Core principle: If you don't understand the bytes, you can't optimize the crashes.

Death by a Thousand Small Objects

Let's trace a simple text message through a typical framework:

Code

1. NIO Selector detects readable bytes → allocates ReadEvent
2. Framework reads into new byte[4096] → heap allocation
3. Copies bytes into WebSocketFrame object → heap allocation  
4. Decodes UTF-8 into String → heap allocation
5. Wraps in TextMessage → heap allocation
6. Calls your handler

That's 4 objects per frame before your code runs. At 50,000 frames/sec, you're creating 200,000 objects/sec. Even if each is just 64 bytes, you're allocating 12.8 MB/sec for protocol overhead. The JVM's allocation rate spikes. When the heap fills, everything stops.

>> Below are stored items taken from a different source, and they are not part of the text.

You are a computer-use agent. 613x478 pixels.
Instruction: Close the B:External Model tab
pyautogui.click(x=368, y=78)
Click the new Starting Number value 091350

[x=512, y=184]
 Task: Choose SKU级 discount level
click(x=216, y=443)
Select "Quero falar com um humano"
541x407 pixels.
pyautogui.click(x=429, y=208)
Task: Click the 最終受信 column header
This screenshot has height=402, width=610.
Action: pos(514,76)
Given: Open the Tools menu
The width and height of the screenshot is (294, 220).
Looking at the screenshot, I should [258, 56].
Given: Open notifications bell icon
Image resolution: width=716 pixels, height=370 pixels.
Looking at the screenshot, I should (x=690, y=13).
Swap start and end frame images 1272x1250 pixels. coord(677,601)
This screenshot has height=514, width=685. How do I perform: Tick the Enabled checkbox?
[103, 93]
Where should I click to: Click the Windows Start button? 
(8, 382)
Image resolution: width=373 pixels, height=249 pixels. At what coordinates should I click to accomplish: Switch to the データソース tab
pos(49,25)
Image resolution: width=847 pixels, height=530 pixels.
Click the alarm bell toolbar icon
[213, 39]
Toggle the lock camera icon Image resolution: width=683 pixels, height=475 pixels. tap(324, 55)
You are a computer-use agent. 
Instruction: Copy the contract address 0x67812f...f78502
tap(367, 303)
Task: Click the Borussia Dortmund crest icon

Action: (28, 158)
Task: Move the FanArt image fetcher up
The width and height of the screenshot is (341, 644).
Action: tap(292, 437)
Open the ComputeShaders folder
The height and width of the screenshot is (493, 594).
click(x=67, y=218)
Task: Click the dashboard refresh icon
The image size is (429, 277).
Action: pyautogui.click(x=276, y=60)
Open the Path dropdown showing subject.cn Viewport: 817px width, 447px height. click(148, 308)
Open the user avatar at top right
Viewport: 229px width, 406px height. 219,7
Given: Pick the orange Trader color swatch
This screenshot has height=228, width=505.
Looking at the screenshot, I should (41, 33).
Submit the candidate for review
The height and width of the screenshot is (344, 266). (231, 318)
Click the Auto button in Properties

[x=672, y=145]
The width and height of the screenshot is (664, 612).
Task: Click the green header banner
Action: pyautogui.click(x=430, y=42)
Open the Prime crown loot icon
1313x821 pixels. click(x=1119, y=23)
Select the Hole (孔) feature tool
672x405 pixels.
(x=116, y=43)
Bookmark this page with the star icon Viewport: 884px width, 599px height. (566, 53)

WebSocket is elegant—14 bytes of header, then raw payload. But frameworks hide this. They parse, validate, and box everything "for safety." At scale, safety kills performance.

Our Approach: Zero-Copy Frame Parsing

[INSERT: frame_architecture.svg]

We're building four components:

1. Direct Buffer Recycling
Keep a pool of off-heap ByteBuffer instances. Each connection borrows a buffer, parses frames, then returns it. No allocations.

2. State Machine Parser
WebSocket frames aren't guaranteed to arrive complete in one TCP read. You might get 6 bytes of a 14-byte header. The parser remembers where it left off:

READING_HEADER: Accumulate bytes until we have the full header (2-14 bytes)
READING_MASK: If the MASK bit is set, read 4 masking bytes
READING_PAYLOAD: Read the exact number of payload bytes
COMPLETE: Unmask if needed, build frame, reset for next one

3. Virtual Threads for Blocking I/O
Java 21's Virtual Threads let us write simple blocking code without sacrificing scalability. Each connection gets its own thread that blocks on SocketChannel.read(). The OS handles scheduling. This eliminates complex event loops—the parser handles frame state, not threading.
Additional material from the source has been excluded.